Surface electromyography (EMG) can be used to record the activation potentials of articulatory muscles while a person speaks. This technique could enable silent speech interfaces, as EMG signals are generated even when people pantomime speech without producing sound. Having effective silent speech interfaces would enable a number of compelling applications, allowing people to communicate in areas where they would not want to be overheard or where the background noise is so prevalent that they could not be heard. In order to use EMG signals in speech interfaces, however, there must be a relatively accurate method to map the signals to speech.

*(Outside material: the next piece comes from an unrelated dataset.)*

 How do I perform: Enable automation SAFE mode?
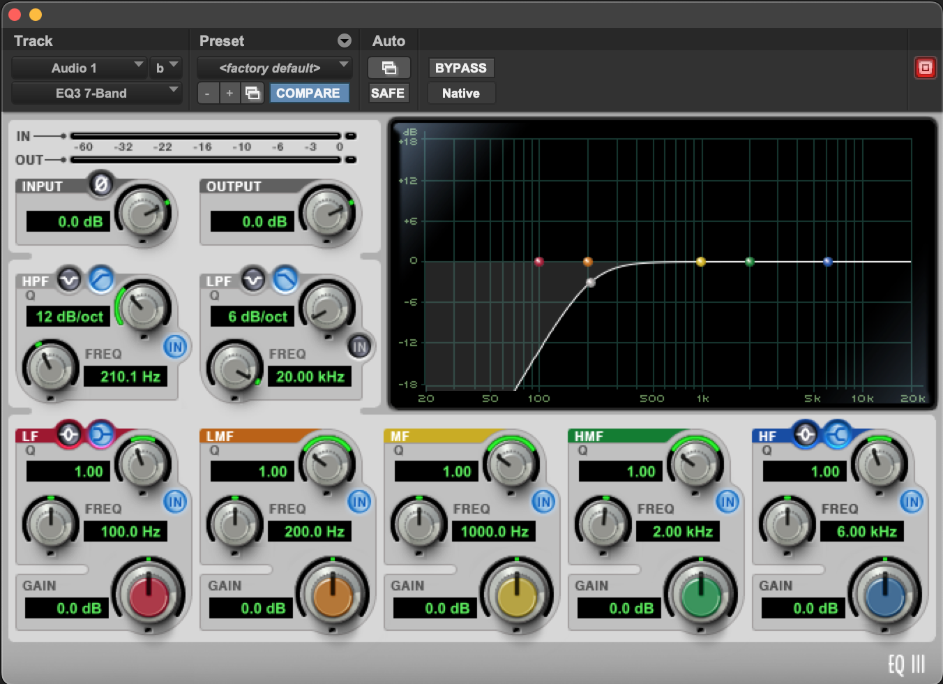(x=388, y=93)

Up to this point, it appears that most attempts to use EMG signals for speech interfaces have focused on Automatic Speech Recognition (ASR) based on features derived from EMG signals. Following the lead of other researchers who worked with Electro-Magnetic Articulograph (EMA) data and Non-Audible Murmur (NAM) speech, we explore the alternative idea of using Voice Transformation (VT) techniques to synthesize speech from EMG signals. With speech output, both ASR systems and human listeners can directly use EMG-based systems. We report the results of our preliminary studies, noting the difficulties we encountered and suggesting areas for future work.
Bibliographic reference. Toth, Arthur R. / Wand, Michael / Schultz, Tanja (2009): "Synthesizing speech from electromyography using voice transformation techniques", In INTERSPEECH-2009, 652-655.